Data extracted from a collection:
## Start
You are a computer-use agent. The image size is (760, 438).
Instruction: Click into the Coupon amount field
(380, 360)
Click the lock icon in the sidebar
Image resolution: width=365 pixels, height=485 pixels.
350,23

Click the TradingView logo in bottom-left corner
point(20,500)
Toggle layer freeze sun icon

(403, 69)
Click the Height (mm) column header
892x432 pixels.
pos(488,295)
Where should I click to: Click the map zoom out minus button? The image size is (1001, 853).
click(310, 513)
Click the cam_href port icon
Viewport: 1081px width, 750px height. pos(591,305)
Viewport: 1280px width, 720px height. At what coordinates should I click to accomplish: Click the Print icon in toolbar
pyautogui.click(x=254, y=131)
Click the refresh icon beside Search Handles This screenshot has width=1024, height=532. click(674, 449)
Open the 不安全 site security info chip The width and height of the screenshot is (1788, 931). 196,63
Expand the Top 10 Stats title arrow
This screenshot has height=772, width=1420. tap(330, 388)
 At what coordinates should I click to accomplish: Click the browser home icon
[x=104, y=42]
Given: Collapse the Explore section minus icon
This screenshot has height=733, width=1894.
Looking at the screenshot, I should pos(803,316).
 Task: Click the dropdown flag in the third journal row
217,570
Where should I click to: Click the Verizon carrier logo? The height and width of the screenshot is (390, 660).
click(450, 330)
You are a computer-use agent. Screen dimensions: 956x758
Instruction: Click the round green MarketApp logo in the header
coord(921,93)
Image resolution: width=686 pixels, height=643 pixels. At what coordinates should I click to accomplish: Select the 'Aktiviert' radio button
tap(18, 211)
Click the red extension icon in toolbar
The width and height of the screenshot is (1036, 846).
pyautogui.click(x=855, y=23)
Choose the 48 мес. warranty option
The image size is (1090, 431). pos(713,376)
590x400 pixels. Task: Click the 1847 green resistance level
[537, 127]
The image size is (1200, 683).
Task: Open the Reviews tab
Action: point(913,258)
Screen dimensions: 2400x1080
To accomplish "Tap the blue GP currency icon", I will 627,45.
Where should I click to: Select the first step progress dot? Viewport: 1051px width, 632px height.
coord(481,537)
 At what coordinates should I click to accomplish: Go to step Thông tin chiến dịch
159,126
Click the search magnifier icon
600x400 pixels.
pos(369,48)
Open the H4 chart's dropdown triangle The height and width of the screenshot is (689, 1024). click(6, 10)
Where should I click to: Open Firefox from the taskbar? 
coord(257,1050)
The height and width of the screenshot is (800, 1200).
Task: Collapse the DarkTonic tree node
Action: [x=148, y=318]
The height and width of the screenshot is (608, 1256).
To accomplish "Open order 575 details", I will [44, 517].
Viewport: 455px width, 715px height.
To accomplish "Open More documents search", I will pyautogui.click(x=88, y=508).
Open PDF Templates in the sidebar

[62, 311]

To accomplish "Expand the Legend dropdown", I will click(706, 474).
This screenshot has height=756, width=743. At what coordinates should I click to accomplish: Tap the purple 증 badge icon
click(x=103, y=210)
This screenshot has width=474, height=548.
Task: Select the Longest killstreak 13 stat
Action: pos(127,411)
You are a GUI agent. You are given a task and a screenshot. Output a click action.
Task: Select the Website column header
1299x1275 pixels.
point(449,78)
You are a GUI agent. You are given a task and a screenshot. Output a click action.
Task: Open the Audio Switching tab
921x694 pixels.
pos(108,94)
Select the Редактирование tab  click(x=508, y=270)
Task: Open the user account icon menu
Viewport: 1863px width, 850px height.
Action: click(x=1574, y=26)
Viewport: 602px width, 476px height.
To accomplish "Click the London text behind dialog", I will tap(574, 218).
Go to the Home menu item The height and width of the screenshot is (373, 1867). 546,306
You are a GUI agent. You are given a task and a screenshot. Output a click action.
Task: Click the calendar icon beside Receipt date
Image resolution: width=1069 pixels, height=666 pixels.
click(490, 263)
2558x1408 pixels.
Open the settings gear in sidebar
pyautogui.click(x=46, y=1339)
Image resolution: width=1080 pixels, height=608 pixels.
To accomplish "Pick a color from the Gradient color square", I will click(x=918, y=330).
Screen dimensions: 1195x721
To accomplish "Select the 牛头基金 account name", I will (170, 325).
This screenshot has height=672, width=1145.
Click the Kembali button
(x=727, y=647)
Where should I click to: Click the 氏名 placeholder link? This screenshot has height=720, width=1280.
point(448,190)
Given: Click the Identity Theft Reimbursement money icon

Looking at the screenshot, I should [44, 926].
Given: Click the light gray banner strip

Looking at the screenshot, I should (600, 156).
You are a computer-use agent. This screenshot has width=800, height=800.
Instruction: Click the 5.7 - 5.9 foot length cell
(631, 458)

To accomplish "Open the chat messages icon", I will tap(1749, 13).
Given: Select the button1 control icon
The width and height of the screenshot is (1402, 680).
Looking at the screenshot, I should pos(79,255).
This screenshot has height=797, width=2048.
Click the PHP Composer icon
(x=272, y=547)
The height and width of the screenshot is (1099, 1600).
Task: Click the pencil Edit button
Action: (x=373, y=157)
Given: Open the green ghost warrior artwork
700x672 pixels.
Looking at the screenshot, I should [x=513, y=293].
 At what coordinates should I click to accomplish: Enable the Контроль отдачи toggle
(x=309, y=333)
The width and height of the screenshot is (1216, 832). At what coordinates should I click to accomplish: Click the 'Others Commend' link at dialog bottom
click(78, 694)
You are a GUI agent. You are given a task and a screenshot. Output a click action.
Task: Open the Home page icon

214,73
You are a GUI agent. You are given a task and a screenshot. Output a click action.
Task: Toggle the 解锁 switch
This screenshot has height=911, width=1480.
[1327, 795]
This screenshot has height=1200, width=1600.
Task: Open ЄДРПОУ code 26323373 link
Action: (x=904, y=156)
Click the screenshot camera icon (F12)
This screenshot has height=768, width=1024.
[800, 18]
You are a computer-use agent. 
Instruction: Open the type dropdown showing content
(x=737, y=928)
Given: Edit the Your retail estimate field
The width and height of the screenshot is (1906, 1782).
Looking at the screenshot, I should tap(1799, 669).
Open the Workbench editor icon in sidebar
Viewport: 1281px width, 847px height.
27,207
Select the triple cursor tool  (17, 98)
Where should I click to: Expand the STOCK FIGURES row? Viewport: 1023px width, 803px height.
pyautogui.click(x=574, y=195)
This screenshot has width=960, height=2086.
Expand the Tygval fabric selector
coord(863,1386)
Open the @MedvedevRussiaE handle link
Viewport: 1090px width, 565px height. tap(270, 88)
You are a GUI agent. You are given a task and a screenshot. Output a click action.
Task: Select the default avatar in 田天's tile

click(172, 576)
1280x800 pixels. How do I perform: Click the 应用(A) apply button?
## End
(The task): Rewrite the rows above as a Markdown table with two columns, "Number" and "Text," where each non-blank line gets a sequential number and blank lines are omitted.

(Right answer):
| Number | Text |
|---|---|
| 1 | You are a computer-use agent. The image size is (760, 438). |
| 2 | Instruction: Click into the Coupon amount field |
| 3 | (380, 360) |
| 4 | Click the lock icon in the sidebar |
| 5 | Image resolution: width=365 pixels, height=485 pixels. |
| 6 | 350,23 |
| 7 | Click the TradingView logo in bottom-left corner |
| 8 | point(20,500) |
| 9 | Toggle layer freeze sun icon |
| 10 | (403, 69) |
| 11 | Click the Height (mm) column header |
| 12 | 892x432 pixels. |
| 13 | pos(488,295) |
| 14 | Where should I click to: Click the map zoom out minus button? The image size is (1001, 853). |
| 15 | click(310, 513) |
| 16 | Click the cam_href port icon |
| 17 | Viewport: 1081px width, 750px height. pos(591,305) |
| 18 | Viewport: 1280px width, 720px height. At what coordinates should I click to accomplish: Click the Print icon in toolbar |
| 19 | pyautogui.click(x=254, y=131) |
| 20 | Click the refresh icon beside Search Handles This screenshot has width=1024, height=532. click(674, 449) |
| 21 | Open the 不安全 site security info chip The width and height of the screenshot is (1788, 931). 196,63 |
| 22 | Expand the Top 10 Stats title arrow |
| 23 | This screenshot has height=772, width=1420. tap(330, 388) |
| 24 |  At what coordinates should I click to accomplish: Click the browser home icon |
| 25 | [x=104, y=42] |
| 26 | Given: Collapse the Explore section minus icon |
| 27 | This screenshot has height=733, width=1894. |
| 28 | Looking at the screenshot, I should pos(803,316). |
| 29 |  Task: Click the dropdown flag in the third journal row |
| 30 | 217,570 |
| 31 | Where should I click to: Click the Verizon carrier logo? The height and width of the screenshot is (390, 660). |
| 32 | click(450, 330) |
| 33 | You are a computer-use agent. Screen dimensions: 956x758 |
| 34 | Instruction: Click the round green MarketApp logo in the header |
| 35 | coord(921,93) |
| 36 | Image resolution: width=686 pixels, height=643 pixels. At what coordinates should I click to accomplish: Select the 'Aktiviert' radio button |
| 37 | tap(18, 211) |
| 38 | Click the red extension icon in toolbar |
| 39 | The width and height of the screenshot is (1036, 846). |
| 40 | pyautogui.click(x=855, y=23) |
| 41 | Choose the 48 мес. warranty option |
| 42 | The image size is (1090, 431). pos(713,376) |
| 43 | 590x400 pixels. Task: Click the 1847 green resistance level |
| 44 | [537, 127] |
| 45 | The image size is (1200, 683). |
| 46 | Task: Open the Reviews tab |
| 47 | Action: point(913,258) |
| 48 | Screen dimensions: 2400x1080 |
| 49 | To accomplish "Tap the blue GP currency icon", I will 627,45. |
| 50 | Where should I click to: Select the first step progress dot? Viewport: 1051px width, 632px height. |
| 51 | coord(481,537) |
| 52 |  At what coordinates should I click to accomplish: Go to step Thông tin chiến dịch |
| 53 | 159,126 |
| 54 | Click the search magnifier icon |
| 55 | 600x400 pixels. |
| 56 | pos(369,48) |
| 57 | Open the H4 chart's dropdown triangle The height and width of the screenshot is (689, 1024). click(6, 10) |
| 58 | Where should I click to: Open Firefox from the taskbar?  |
| 59 | coord(257,1050) |
| 60 | The height and width of the screenshot is (800, 1200). |
| 61 | Task: Collapse the DarkTonic tree node |
| 62 | Action: [x=148, y=318] |
| 63 | The height and width of the screenshot is (608, 1256). |
| 64 | To accomplish "Open order 575 details", I will [44, 517]. |
| 65 | Viewport: 455px width, 715px height. |
| 66 | To accomplish "Open More documents search", I will pyautogui.click(x=88, y=508). |
| 67 | Open PDF Templates in the sidebar |
| 68 | [62, 311] |
| 69 | To accomplish "Expand the Legend dropdown", I will click(706, 474). |
| 70 | This screenshot has height=756, width=743. At what coordinates should I click to accomplish: Tap the purple 증 badge icon |
| 71 | click(x=103, y=210) |
| 72 | This screenshot has width=474, height=548. |
| 73 | Task: Select the Longest killstreak 13 stat |
| 74 | Action: pos(127,411) |
| 75 | You are a GUI agent. You are given a task and a screenshot. Output a click action. |
| 76 | Task: Select the Website column header |
| 77 | 1299x1275 pixels. |
| 78 | point(449,78) |
| 79 | You are a GUI agent. You are given a task and a screenshot. Output a click action. |
| 80 | Task: Open the Audio Switching tab |
| 81 | 921x694 pixels. |
| 82 | pos(108,94) |
| 83 | Select the Редактирование tab  click(x=508, y=270) |
| 84 | Task: Open the user account icon menu |
| 85 | Viewport: 1863px width, 850px height. |
| 86 | Action: click(x=1574, y=26) |
| 87 | Viewport: 602px width, 476px height. |
| 88 | To accomplish "Click the London text behind dialog", I will tap(574, 218). |
| 89 | Go to the Home menu item The height and width of the screenshot is (373, 1867). 546,306 |
| 90 | You are a GUI agent. You are given a task and a screenshot. Output a click action. |
| 91 | Task: Click the calendar icon beside Receipt date |
| 92 | Image resolution: width=1069 pixels, height=666 pixels. |
| 93 | click(490, 263) |
| 94 | 2558x1408 pixels. |
| 95 | Open the settings gear in sidebar |
| 96 | pyautogui.click(x=46, y=1339) |
| 97 | Image resolution: width=1080 pixels, height=608 pixels. |
| 98 | To accomplish "Pick a color from the Gradient color square", I will click(x=918, y=330). |
| 99 | Screen dimensions: 1195x721 |
| 100 | To accomplish "Select the 牛头基金 account name", I will (170, 325). |
| 101 | This screenshot has height=672, width=1145. |
| 102 | Click the Kembali button |
| 103 | (x=727, y=647) |
| 104 | Where should I click to: Click the 氏名 placeholder link? This screenshot has height=720, width=1280. |
| 105 | point(448,190) |
| 106 | Given: Click the Identity Theft Reimbursement money icon |
| 107 | Looking at the screenshot, I should [44, 926]. |
| 108 | Given: Click the light gray banner strip |
| 109 | Looking at the screenshot, I should (600, 156). |
| 110 | You are a computer-use agent. This screenshot has width=800, height=800. |
| 111 | Instruction: Click the 5.7 - 5.9 foot length cell |
| 112 | (631, 458) |
| 113 | To accomplish "Open the chat messages icon", I will tap(1749, 13). |
| 114 | Given: Select the button1 control icon |
| 115 | The width and height of the screenshot is (1402, 680). |
| 116 | Looking at the screenshot, I should pos(79,255). |
| 117 | This screenshot has height=797, width=2048. |
| 118 | Click the PHP Composer icon |
| 119 | (x=272, y=547) |
| 120 | The height and width of the screenshot is (1099, 1600). |
| 121 | Task: Click the pencil Edit button |
| 122 | Action: (x=373, y=157) |
| 123 | Given: Open the green ghost warrior artwork |
| 124 | 700x672 pixels. |
| 125 | Looking at the screenshot, I should [x=513, y=293]. |
| 126 |  At what coordinates should I click to accomplish: Enable the Контроль отдачи toggle |
| 127 | (x=309, y=333) |
| 128 | The width and height of the screenshot is (1216, 832). At what coordinates should I click to accomplish: Click the 'Others Commend' link at dialog bottom |
| 129 | click(78, 694) |
| 130 | You are a GUI agent. You are given a task and a screenshot. Output a click action. |
| 131 | Task: Open the Home page icon |
| 132 | 214,73 |
| 133 | You are a GUI agent. You are given a task and a screenshot. Output a click action. |
| 134 | Task: Toggle the 解锁 switch |
| 135 | This screenshot has height=911, width=1480. |
| 136 | [1327, 795] |
| 137 | This screenshot has height=1200, width=1600. |
| 138 | Task: Open ЄДРПОУ code 26323373 link |
| 139 | Action: (x=904, y=156) |
| 140 | Click the screenshot camera icon (F12) |
| 141 | This screenshot has height=768, width=1024. |
| 142 | [800, 18] |
| 143 | You are a computer-use agent.  |
| 144 | Instruction: Open the type dropdown showing content |
| 145 | (x=737, y=928) |
| 146 | Given: Edit the Your retail estimate field |
| 147 | The width and height of the screenshot is (1906, 1782). |
| 148 | Looking at the screenshot, I should tap(1799, 669). |
| 149 | Open the Workbench editor icon in sidebar |
| 150 | Viewport: 1281px width, 847px height. |
| 151 | 27,207 |
| 152 | Select the triple cursor tool  (17, 98) |
| 153 | Where should I click to: Expand the STOCK FIGURES row? Viewport: 1023px width, 803px height. |
| 154 | pyautogui.click(x=574, y=195) |
| 155 | This screenshot has width=960, height=2086. |
| 156 | Expand the Tygval fabric selector |
| 157 | coord(863,1386) |
| 158 | Open the @MedvedevRussiaE handle link |
| 159 | Viewport: 1090px width, 565px height. tap(270, 88) |
| 160 | You are a GUI agent. You are given a task and a screenshot. Output a click action. |
| 161 | Task: Select the default avatar in 田天's tile |
| 162 | click(172, 576) |
| 163 | 1280x800 pixels. How do I perform: Click the 应用(A) apply button? |